### What needs to be done
Working from the entries below, give again each line from the first through the one containing "Pick the 无弹 elasticity option", exactly and with nothing else.

*** Source information Section Begins ***

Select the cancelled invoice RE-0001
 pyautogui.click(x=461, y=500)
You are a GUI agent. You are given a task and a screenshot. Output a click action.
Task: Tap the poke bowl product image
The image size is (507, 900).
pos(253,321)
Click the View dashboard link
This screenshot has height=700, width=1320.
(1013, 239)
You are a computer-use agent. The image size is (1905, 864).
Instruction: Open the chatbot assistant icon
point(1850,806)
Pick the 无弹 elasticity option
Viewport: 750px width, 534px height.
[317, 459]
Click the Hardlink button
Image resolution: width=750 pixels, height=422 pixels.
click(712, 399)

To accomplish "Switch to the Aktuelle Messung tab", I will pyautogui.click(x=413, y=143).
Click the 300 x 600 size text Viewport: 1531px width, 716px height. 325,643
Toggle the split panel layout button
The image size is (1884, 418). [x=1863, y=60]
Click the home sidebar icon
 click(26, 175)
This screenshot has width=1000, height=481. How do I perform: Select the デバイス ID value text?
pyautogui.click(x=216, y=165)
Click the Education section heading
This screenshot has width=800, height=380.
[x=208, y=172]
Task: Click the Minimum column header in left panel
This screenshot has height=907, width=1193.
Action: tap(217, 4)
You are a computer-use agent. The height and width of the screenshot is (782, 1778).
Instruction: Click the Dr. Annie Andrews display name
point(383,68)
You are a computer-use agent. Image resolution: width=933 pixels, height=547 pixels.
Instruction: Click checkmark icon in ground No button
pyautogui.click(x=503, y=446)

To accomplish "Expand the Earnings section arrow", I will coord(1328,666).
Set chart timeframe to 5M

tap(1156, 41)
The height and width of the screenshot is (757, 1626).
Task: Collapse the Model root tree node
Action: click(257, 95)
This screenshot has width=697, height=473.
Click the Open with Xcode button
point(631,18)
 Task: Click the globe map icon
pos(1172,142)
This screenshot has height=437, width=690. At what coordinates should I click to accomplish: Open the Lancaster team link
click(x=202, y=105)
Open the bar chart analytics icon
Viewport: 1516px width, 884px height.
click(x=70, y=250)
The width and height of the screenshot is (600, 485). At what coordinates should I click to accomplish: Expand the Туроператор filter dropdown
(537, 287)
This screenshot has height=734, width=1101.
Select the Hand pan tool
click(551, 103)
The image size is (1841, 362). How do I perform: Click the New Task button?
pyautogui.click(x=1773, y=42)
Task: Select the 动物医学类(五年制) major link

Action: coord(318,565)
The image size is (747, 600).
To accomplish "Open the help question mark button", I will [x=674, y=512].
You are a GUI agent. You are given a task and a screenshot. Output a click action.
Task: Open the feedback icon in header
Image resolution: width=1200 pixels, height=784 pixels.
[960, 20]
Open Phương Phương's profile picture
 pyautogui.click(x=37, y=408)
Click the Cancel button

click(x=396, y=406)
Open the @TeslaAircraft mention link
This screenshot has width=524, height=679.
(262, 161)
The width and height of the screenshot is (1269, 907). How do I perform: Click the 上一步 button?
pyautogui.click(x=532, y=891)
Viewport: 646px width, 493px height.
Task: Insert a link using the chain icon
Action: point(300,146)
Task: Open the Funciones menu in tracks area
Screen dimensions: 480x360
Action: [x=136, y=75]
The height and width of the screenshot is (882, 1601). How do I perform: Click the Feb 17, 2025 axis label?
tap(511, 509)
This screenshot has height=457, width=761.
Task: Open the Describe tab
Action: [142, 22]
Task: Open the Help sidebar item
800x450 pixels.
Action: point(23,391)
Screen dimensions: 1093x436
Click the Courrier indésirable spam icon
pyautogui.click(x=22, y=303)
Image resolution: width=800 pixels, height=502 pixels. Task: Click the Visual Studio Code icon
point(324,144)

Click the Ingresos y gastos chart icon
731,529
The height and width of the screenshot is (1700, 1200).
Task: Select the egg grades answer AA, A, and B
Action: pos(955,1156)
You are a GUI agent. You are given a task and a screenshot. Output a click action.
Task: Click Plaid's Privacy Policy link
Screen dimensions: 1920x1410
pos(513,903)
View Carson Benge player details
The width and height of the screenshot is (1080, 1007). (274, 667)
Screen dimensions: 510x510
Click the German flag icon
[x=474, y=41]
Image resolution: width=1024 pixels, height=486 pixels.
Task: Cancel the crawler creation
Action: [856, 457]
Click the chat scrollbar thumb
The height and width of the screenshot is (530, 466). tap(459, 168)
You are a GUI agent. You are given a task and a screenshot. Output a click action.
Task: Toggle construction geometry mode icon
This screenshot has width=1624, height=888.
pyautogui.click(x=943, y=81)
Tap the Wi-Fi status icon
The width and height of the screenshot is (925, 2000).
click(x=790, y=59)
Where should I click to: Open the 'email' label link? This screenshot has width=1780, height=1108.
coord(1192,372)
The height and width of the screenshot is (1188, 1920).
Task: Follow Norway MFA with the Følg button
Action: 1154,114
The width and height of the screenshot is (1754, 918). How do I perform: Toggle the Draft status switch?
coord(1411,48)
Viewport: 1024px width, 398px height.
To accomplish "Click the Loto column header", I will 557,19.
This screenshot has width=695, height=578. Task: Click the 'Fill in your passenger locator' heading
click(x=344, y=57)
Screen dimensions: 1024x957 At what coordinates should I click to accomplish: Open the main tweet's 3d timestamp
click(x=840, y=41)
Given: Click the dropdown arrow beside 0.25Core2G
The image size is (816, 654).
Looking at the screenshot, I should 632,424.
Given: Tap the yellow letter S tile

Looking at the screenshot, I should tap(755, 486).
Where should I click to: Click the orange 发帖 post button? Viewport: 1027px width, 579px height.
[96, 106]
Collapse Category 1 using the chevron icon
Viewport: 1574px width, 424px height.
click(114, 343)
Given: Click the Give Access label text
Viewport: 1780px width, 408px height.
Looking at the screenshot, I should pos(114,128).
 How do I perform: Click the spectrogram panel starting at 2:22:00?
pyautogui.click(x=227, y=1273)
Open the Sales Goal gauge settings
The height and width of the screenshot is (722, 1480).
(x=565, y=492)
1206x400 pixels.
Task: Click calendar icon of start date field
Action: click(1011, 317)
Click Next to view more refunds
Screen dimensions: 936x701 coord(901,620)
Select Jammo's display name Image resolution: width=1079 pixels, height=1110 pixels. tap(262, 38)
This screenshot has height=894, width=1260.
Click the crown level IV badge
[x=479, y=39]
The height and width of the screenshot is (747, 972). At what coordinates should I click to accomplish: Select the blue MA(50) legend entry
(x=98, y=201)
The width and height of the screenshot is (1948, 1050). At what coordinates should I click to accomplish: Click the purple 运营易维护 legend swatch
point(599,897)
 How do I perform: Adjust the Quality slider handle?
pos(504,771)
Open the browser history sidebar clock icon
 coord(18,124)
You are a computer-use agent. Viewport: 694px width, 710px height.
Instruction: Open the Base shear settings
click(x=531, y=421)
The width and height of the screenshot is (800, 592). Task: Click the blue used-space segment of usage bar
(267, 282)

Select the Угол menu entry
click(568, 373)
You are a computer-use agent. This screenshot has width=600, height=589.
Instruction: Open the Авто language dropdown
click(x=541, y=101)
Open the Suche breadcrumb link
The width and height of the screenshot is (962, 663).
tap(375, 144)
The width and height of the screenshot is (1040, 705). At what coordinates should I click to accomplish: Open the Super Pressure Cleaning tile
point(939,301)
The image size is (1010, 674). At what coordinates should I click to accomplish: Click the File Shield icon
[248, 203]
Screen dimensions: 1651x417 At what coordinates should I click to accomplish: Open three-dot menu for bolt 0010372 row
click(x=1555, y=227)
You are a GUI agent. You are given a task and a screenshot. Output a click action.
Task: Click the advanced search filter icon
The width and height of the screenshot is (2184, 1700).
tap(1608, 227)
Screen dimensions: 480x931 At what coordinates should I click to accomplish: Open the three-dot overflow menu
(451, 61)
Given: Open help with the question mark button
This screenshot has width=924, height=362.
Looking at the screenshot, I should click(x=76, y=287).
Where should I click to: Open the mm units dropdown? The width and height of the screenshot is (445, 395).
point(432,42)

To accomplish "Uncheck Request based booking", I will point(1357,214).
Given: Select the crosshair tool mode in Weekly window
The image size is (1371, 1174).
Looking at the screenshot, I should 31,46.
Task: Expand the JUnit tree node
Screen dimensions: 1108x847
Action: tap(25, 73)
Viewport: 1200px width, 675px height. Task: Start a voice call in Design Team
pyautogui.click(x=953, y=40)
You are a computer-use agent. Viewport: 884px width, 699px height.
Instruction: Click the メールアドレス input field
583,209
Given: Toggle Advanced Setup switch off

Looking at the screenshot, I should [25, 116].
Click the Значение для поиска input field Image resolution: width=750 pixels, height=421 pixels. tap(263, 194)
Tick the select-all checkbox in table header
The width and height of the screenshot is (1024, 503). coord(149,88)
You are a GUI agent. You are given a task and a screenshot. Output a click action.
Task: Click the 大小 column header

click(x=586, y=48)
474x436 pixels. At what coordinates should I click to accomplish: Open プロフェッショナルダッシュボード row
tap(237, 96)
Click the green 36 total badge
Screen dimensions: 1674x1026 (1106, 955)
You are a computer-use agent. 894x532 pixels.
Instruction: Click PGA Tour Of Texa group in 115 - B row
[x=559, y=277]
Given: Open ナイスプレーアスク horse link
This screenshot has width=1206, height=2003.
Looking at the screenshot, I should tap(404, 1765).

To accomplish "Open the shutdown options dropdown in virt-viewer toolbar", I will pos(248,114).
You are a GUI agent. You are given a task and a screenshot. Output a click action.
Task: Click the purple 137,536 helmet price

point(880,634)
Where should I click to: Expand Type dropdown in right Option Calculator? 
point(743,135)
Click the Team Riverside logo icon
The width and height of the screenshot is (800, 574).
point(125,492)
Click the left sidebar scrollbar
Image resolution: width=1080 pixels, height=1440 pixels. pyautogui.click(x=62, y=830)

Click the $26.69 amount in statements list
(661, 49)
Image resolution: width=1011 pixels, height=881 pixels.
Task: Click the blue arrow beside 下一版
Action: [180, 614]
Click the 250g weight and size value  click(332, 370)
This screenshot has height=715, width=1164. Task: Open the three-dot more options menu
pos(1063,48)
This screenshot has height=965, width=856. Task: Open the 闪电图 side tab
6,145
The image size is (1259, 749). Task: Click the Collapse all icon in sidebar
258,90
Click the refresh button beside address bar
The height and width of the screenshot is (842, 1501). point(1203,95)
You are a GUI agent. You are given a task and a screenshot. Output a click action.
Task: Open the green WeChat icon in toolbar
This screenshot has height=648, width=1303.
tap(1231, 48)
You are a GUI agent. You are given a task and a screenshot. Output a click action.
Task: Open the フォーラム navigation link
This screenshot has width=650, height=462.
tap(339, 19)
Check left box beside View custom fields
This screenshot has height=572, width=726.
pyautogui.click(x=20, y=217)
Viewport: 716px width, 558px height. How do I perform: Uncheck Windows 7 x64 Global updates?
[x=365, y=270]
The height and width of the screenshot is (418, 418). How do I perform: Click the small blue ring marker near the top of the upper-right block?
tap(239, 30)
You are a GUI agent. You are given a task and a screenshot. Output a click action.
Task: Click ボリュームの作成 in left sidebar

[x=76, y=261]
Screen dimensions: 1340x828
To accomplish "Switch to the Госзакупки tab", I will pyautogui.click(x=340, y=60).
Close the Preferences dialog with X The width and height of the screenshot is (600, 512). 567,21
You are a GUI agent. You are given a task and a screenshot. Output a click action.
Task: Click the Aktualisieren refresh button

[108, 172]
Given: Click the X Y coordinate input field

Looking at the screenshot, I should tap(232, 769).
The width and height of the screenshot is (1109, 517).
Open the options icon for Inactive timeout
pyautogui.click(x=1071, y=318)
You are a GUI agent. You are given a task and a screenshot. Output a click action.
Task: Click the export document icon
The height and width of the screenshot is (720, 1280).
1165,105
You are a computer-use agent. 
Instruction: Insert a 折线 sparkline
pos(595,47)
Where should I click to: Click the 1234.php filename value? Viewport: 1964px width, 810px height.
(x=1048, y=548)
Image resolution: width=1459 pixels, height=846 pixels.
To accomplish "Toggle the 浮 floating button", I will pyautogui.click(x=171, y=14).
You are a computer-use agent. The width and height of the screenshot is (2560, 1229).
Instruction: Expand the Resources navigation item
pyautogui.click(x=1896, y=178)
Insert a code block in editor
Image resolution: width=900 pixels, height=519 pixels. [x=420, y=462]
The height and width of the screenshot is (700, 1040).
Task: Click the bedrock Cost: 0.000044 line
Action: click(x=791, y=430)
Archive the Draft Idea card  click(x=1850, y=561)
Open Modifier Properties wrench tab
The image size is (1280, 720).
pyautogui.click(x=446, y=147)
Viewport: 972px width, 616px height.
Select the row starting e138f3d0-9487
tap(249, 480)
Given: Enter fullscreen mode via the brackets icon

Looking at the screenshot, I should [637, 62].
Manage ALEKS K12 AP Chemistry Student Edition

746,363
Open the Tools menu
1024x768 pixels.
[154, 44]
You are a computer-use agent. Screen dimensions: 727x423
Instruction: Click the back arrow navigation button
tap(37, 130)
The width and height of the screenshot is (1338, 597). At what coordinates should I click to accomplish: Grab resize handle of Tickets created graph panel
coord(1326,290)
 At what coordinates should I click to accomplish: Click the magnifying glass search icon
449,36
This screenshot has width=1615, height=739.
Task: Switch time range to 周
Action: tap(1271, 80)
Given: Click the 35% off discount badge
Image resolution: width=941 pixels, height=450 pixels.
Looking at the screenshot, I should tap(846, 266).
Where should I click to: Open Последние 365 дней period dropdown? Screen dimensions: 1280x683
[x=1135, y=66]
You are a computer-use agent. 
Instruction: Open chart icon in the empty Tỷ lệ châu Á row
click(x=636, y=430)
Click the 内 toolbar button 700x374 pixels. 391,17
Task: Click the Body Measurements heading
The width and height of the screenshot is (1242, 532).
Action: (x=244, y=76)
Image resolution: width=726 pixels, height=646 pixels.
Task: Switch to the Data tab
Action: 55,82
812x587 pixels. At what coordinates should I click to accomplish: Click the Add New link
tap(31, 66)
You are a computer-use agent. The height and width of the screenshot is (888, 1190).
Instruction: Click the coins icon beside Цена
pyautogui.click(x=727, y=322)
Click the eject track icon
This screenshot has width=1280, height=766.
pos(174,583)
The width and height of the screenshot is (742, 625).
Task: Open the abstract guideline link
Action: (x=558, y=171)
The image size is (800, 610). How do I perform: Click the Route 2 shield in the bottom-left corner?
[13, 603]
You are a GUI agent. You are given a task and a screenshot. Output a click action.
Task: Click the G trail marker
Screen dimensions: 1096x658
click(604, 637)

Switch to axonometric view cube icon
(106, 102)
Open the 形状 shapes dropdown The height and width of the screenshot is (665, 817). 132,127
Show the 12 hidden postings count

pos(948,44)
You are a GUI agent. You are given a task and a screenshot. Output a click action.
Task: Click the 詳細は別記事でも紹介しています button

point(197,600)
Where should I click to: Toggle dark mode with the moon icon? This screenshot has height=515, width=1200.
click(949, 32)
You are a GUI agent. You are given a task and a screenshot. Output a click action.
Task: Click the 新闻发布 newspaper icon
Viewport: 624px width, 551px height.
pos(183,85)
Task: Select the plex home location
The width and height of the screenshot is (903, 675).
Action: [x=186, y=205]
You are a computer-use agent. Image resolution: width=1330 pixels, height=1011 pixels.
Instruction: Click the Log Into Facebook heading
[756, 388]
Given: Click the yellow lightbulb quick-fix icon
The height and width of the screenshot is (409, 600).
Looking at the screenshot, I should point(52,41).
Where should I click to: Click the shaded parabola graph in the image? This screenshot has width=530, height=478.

*** Source information Section Ends ***

### Task output
Select the cancelled invoice RE-0001
 pyautogui.click(x=461, y=500)
You are a GUI agent. You are given a task and a screenshot. Output a click action.
Task: Tap the poke bowl product image
The image size is (507, 900).
pos(253,321)
Click the View dashboard link
This screenshot has height=700, width=1320.
(1013, 239)
You are a computer-use agent. The image size is (1905, 864).
Instruction: Open the chatbot assistant icon
point(1850,806)
Pick the 无弹 elasticity option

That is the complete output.